Extracted records:
——————

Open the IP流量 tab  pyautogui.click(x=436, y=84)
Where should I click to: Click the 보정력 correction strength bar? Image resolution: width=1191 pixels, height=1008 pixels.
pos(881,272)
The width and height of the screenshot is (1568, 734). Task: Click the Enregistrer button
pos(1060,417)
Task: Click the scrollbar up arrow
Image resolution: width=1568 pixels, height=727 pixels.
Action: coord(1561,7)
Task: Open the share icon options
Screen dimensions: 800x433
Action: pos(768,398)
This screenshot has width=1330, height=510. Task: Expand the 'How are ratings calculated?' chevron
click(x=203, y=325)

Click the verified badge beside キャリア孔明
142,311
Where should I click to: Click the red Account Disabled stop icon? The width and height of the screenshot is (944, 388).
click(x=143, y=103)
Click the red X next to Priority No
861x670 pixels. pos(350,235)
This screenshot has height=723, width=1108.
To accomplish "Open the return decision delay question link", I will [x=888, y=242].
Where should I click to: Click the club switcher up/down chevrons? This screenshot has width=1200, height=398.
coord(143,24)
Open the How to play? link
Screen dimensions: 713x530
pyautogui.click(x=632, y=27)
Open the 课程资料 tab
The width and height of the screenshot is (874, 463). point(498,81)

——————

**TASK TO COMPLETE:** This exercise calls for the lines from the one holding "Screen dimensions: 800x433" through the end of the entries, transcribed exactly and with nothing more.

**ANSWER TO THE PROBLEM:**
Screen dimensions: 800x433
Action: pos(768,398)
This screenshot has width=1330, height=510. Task: Expand the 'How are ratings calculated?' chevron
click(x=203, y=325)

Click the verified badge beside キャリア孔明
142,311
Where should I click to: Click the red Account Disabled stop icon? The width and height of the screenshot is (944, 388).
click(x=143, y=103)
Click the red X next to Priority No
861x670 pixels. pos(350,235)
This screenshot has height=723, width=1108.
To accomplish "Open the return decision delay question link", I will [x=888, y=242].
Where should I click to: Click the club switcher up/down chevrons? This screenshot has width=1200, height=398.
coord(143,24)
Open the How to play? link
Screen dimensions: 713x530
pyautogui.click(x=632, y=27)
Open the 课程资料 tab
The width and height of the screenshot is (874, 463). point(498,81)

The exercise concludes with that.